Data records.
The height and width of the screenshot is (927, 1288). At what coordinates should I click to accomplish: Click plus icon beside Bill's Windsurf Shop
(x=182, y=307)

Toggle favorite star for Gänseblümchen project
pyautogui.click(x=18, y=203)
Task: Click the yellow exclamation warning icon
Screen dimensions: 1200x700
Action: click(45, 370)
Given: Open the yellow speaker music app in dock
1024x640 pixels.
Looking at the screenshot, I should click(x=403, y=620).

==

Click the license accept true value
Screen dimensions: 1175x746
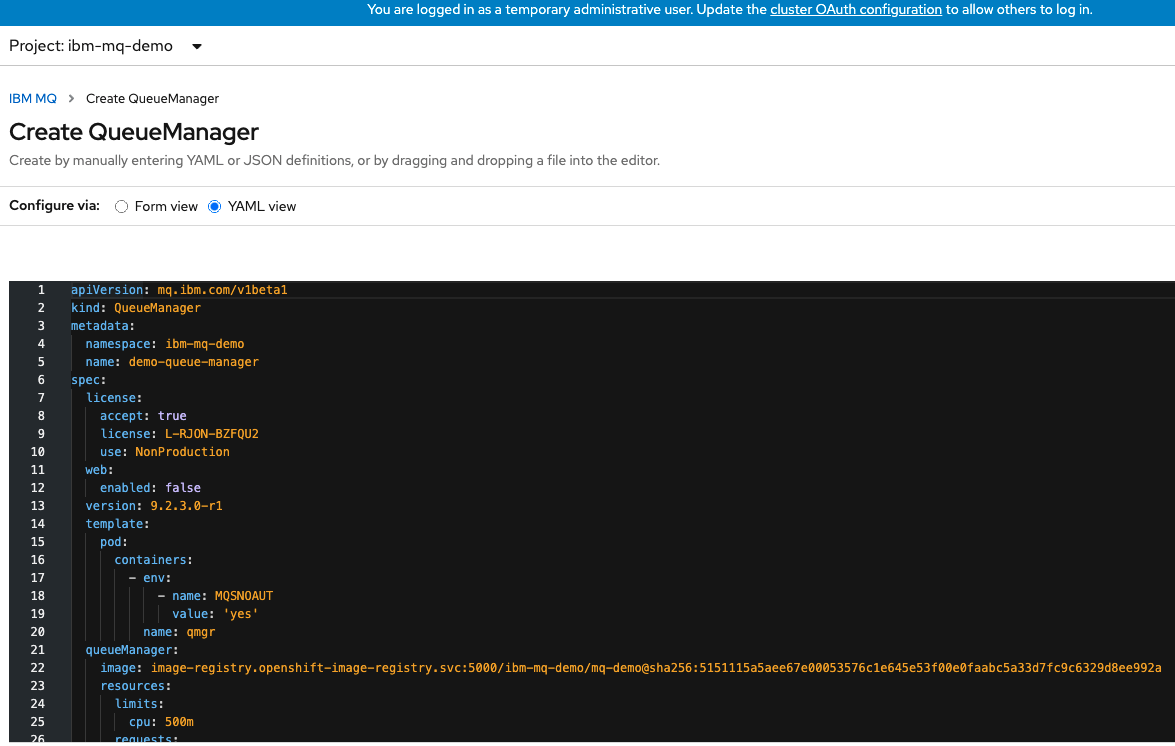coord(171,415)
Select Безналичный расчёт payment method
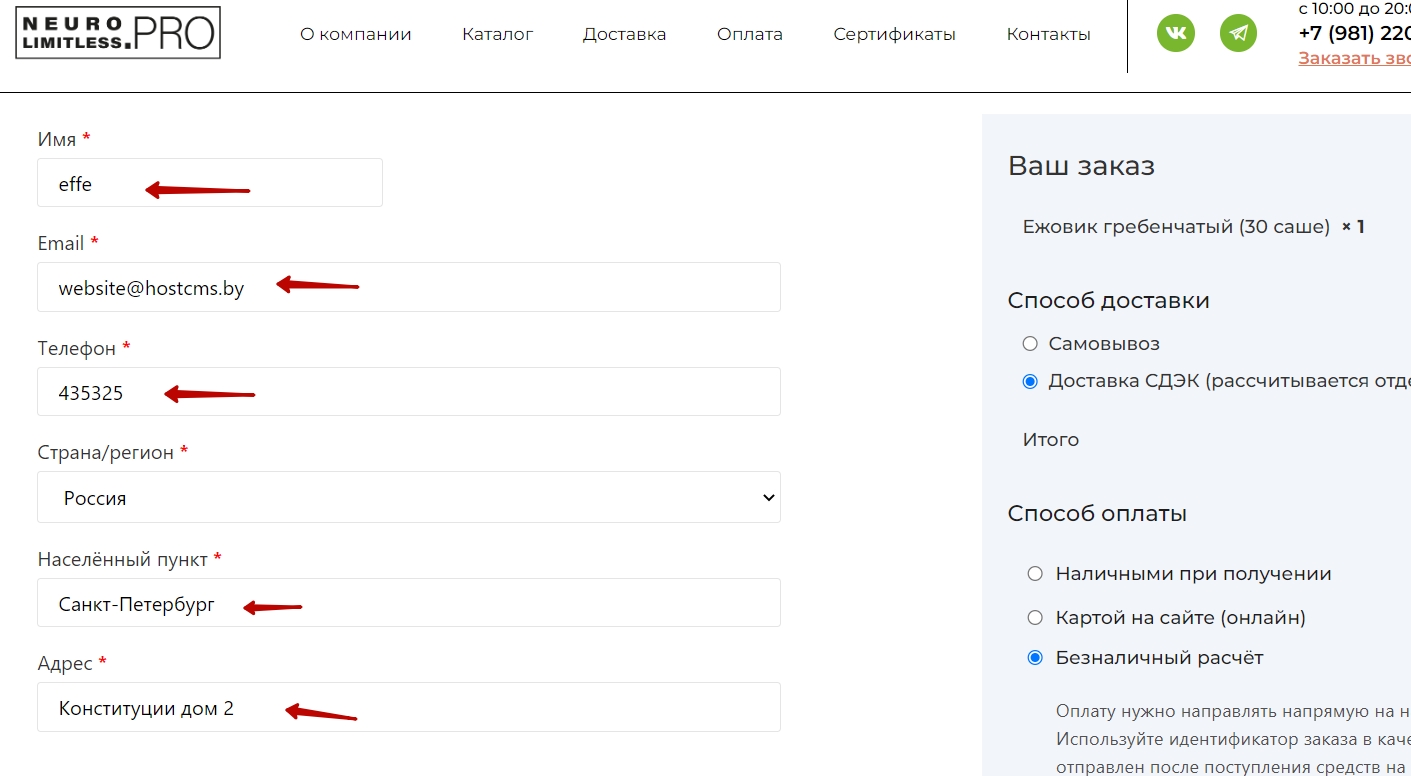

==

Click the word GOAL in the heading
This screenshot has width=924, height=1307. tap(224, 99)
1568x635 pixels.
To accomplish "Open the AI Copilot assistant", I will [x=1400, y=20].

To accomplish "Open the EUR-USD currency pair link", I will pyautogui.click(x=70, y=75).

What to produce.
Give again, exactly as written above, every line from the one holding "Screen dimensions: 1175x746" to the one holding "Select Безналичный расчёт payment method", with both ends kept and the pictures left out.

Solution.
Screen dimensions: 1175x746
coord(171,415)
Select Безналичный расчёт payment method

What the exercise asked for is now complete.